START Records supplied

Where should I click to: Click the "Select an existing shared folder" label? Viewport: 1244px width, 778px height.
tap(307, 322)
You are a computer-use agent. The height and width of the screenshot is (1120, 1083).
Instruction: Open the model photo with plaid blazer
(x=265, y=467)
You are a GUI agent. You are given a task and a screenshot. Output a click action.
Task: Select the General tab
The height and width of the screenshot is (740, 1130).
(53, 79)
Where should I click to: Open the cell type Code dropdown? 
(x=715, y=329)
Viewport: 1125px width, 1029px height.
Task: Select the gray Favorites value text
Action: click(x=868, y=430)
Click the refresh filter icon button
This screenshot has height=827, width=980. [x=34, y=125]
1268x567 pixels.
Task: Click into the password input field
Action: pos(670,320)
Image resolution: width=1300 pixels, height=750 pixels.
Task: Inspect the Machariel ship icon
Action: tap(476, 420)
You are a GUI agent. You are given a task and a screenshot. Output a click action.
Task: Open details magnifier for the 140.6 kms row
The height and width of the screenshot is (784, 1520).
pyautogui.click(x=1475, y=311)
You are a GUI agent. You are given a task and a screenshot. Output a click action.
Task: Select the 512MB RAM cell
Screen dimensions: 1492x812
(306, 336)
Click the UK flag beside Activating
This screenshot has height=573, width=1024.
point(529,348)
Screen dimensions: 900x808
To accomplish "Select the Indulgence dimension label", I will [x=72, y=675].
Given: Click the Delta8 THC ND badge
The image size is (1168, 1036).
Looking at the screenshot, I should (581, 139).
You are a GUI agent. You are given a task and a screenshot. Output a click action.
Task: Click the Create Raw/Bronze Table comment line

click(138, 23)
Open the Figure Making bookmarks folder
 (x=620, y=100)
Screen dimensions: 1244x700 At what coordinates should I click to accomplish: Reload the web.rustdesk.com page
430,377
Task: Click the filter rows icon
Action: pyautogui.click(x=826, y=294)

END Records supplied

**Problem to solve**
Only the lines from the opening of the material through the line with "Task: Select the General tab" should be echoed, exactly as written.

**Completed exercise**
Where should I click to: Click the "Select an existing shared folder" label? Viewport: 1244px width, 778px height.
tap(307, 322)
You are a computer-use agent. The height and width of the screenshot is (1120, 1083).
Instruction: Open the model photo with plaid blazer
(x=265, y=467)
You are a GUI agent. You are given a task and a screenshot. Output a click action.
Task: Select the General tab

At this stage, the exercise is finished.